- EXTRAIT DU DOCUMENT
--- --- ---
Extrait de l'Encyclopedia of Art (New York: Greystone Press, 1971), article "Vorticisme".
 

Ecrivant dans son livre de 1935 «Jefferson et/ou Mussolini», Pound expliqua: «Je ne crois pas qu'un jugement sur Mussolini puisse être valable s'il ne part pas de sa passion de bâtisseur. Traitez-le comme un ARTISTE et tous les détails trouvent leur place ... La révolution fasciste était POUR la préservation de certaines libertés et POUR le maintien d'un certain niveau de culture, de certaines règles de vie ...»

Pound et sa femme Dorothy s'installèrent en Italie en 1924. En 1933 il eut une rencontre avec Mussolini, où il exposa ses idées pour une réforme monétaire.

Il devint aussi un collaborateur régulier des périodiques de la «British Union of Fascists» de Mosley, rencontra Mosley en 1936 et continua à correspondre avec lui jusqu'à 1959.

A partir de la fin des années 30 il commença à regarder de plus en plus vers les politiques économiques de Hitler et considérait l'Axe Berlin-Rome comme «la première attaque sérieuse contre l'usurocratie depuis l'époque de Lincoln».

En 1940, après être revenu en Italie suite à une tournée aux USA pendant laquelle il tenta de s'opposer au mouvement vers la guerre contre l'Axe, Pound offrit ses services comme chroniqueur radio. Les émissions, appelées «L'heure américaine», commencèrent en janvier 1941. Pound se considérait comme un Américain patriote. Après l'attaque japonaise sur Pearl Harbour il tenta de retourner aux USA, mais l'ambassade américaine lui refusa l'entrée. Sans moyen de subsistance, Pound reprit ses émissions, attaquant l'Administration Roosevelt et l'usure dans un style folklorique américain, avec un mélange de criticisme culturel.

En 1943, Pound fut inculpé de trahison aux USA. Hemingway, inquiet du sort de son vieux mentor après la guerre, suggéra la possibilité de plaider la «folie» et l'idée fut retenue parmi certains des amis littéraires de Pound et d'Hemingway qui avaient décroché des postes dans le gouvernement américain. D'autres intérêts appelaient à la peine de mort pour la figure culturelle la plus éminente de l'Amérique.

Deux jours après le meurtre de Mussolini, Pound fut capturé dans sa maison par les partisans italiens après qu'il ait tenté sans succès de se rendre aux forces américaines. Après avoir mis un livre sur Confucius dans sa poche il partit avec les partisans, s'attendant à être exécuté. Au lieu de cela il finit dans un camp américain à Pise construit pour les prisonniers de guerre les plus brutaux. Pound fut enfermé dans une simple cage de fer au plancher en béton, dans la chaleur brûlante, éclairé en permanence pendant la nuit. Pound eut un effondrement physique et fut transféré dans un centre médical, où il obtint de pouvoir travailler sur les «Pisan Cantos».
--- --- ---
Entrées du jeu de données:
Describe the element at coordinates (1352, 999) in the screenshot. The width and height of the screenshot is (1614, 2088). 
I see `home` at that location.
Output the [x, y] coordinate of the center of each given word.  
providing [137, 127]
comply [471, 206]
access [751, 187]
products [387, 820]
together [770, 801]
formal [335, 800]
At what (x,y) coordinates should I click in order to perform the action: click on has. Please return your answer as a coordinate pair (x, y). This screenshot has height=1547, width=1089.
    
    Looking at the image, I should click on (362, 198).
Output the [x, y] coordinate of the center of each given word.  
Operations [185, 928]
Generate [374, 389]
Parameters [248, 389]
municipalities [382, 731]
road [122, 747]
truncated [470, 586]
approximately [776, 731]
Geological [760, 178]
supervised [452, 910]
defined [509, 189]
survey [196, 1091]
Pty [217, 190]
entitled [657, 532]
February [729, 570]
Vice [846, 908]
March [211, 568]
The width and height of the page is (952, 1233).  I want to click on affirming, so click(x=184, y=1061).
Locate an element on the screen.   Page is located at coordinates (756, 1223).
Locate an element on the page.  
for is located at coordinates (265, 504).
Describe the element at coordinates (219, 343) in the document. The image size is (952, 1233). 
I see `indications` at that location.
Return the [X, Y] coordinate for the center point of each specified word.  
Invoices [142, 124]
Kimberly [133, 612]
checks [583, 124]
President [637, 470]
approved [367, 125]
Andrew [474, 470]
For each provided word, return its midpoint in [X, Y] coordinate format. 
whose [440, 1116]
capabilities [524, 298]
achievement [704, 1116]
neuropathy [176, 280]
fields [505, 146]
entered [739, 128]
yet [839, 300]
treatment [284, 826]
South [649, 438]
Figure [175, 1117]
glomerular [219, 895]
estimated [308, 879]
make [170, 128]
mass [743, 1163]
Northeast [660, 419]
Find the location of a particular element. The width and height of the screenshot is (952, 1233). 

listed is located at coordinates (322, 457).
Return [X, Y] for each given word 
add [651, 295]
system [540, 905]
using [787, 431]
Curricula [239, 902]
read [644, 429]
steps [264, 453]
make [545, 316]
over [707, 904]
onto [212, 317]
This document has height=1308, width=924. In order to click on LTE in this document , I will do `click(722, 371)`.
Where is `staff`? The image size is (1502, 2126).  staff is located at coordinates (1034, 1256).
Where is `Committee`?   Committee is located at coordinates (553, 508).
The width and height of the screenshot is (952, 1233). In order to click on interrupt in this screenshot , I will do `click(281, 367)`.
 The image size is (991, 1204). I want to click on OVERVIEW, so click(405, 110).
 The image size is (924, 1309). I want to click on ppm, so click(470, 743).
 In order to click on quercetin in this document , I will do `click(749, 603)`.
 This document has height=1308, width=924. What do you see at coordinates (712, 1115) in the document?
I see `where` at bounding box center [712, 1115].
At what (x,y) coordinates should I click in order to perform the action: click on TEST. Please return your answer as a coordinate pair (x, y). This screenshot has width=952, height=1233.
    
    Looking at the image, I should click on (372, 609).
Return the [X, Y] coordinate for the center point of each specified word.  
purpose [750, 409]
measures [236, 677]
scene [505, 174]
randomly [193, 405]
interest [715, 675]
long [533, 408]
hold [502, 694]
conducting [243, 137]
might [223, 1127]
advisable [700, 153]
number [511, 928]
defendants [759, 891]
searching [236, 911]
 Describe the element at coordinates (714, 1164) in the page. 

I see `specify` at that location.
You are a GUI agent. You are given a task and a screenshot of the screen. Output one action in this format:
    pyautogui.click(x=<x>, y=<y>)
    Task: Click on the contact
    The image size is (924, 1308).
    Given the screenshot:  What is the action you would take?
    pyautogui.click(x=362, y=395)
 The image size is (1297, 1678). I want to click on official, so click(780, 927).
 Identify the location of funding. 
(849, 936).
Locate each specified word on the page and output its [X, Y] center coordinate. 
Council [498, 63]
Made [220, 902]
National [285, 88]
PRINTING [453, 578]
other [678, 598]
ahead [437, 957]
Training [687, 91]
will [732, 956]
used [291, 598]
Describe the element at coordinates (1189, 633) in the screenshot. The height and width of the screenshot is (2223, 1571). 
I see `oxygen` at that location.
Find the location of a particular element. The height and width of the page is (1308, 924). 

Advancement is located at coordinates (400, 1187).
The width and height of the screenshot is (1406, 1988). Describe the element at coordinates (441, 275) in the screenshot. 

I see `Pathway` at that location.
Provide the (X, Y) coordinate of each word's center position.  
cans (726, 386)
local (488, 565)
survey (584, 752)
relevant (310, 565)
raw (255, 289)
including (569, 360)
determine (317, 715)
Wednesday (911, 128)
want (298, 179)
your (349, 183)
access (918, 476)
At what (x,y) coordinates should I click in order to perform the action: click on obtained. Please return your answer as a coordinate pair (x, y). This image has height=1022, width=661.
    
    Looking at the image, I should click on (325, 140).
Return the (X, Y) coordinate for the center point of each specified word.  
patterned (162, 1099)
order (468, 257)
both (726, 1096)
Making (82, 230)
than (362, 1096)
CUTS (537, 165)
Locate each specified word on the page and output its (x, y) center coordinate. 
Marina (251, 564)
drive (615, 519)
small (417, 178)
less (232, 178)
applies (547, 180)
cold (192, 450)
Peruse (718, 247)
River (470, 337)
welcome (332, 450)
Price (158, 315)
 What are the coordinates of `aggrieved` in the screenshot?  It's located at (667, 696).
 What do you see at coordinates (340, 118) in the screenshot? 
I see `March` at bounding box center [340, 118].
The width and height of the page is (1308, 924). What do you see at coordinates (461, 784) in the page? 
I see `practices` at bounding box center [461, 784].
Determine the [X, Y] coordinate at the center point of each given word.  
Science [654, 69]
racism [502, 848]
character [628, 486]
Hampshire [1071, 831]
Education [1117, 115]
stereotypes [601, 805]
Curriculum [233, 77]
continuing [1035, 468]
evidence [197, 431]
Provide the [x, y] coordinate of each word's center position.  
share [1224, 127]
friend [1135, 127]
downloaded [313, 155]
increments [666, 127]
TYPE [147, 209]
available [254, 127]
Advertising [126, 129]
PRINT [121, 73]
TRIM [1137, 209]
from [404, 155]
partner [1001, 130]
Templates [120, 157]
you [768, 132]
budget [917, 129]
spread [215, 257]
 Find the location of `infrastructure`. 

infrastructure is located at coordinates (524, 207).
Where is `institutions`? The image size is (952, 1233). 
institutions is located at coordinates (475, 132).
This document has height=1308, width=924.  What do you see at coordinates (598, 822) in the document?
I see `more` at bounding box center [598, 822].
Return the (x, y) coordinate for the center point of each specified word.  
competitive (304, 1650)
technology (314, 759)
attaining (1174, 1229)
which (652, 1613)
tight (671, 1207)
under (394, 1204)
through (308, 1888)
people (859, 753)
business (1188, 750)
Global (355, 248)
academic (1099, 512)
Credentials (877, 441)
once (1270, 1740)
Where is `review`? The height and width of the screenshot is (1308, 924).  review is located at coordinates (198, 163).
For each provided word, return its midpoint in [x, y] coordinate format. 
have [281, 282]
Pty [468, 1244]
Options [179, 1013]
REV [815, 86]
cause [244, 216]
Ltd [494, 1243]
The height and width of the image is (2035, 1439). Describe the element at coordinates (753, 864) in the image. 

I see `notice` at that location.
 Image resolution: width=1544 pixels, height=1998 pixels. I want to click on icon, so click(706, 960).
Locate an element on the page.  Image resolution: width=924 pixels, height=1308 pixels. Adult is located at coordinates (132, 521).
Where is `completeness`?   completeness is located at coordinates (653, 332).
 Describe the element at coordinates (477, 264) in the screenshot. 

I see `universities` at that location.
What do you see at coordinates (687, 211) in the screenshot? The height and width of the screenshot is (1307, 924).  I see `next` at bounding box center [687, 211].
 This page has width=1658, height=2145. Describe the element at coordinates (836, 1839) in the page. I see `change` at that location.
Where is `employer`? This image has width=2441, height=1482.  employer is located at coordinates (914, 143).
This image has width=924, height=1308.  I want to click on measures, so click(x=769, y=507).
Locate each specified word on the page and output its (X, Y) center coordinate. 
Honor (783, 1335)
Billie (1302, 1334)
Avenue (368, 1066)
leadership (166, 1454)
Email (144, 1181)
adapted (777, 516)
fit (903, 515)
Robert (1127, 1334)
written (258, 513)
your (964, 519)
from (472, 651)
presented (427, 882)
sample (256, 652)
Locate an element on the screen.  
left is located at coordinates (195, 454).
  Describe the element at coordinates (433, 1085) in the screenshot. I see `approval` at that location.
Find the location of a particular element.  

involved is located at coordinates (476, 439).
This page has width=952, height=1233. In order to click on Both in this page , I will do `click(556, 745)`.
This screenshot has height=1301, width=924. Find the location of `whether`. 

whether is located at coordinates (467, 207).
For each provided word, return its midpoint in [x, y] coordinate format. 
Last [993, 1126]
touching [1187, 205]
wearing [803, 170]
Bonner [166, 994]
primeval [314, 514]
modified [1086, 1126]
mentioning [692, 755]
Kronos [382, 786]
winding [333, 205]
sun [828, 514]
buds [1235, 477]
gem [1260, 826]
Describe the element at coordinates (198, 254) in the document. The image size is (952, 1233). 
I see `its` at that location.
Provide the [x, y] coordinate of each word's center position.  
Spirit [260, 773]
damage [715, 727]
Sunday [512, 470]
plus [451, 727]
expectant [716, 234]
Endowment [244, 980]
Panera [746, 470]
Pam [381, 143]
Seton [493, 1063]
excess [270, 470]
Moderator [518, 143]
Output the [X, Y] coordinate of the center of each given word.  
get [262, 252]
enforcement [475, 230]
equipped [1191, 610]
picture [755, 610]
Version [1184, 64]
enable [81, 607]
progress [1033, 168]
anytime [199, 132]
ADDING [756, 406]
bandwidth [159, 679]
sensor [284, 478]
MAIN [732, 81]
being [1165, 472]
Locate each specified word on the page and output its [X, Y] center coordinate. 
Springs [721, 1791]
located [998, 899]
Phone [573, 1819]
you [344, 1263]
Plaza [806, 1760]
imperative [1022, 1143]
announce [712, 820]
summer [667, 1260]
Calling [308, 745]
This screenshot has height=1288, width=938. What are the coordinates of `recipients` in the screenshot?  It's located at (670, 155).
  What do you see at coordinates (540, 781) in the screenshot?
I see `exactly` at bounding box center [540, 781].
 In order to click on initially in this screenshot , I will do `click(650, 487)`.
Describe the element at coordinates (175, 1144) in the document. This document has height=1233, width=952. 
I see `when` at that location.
--- --- ---
- CONSIGNE
Pouvez-vous recopier le texte sur Pound en commençant à "Extrait de l'Encyclopedia" et en terminant à "lui jusqu'à 1959.", en substituant "entrevue" à "rencontre" ?

- RÉPONSE RÉDIGÉE
Extrait de l'Encyclopedia of Art (New York: Greystone Press, 1971), article "Vorticisme".
 

Ecrivant dans son livre de 1935 «Jefferson et/ou Mussolini», Pound expliqua: «Je ne crois pas qu'un jugement sur Mussolini puisse être valable s'il ne part pas de sa passion de bâtisseur. Traitez-le comme un ARTISTE et tous les détails trouvent leur place ... La révolution fasciste était POUR la préservation de certaines libertés et POUR le maintien d'un certain niveau de culture, de certaines règles de vie ...»

Pound et sa femme Dorothy s'installèrent en Italie en 1924. En 1933 il eut une entrevue avec Mussolini, où il exposa ses idées pour une réforme monétaire.

Il devint aussi un collaborateur régulier des périodiques de la «British Union of Fascists» de Mosley, rencontra Mosley en 1936 et continua à correspondre avec lui jusqu'à 1959.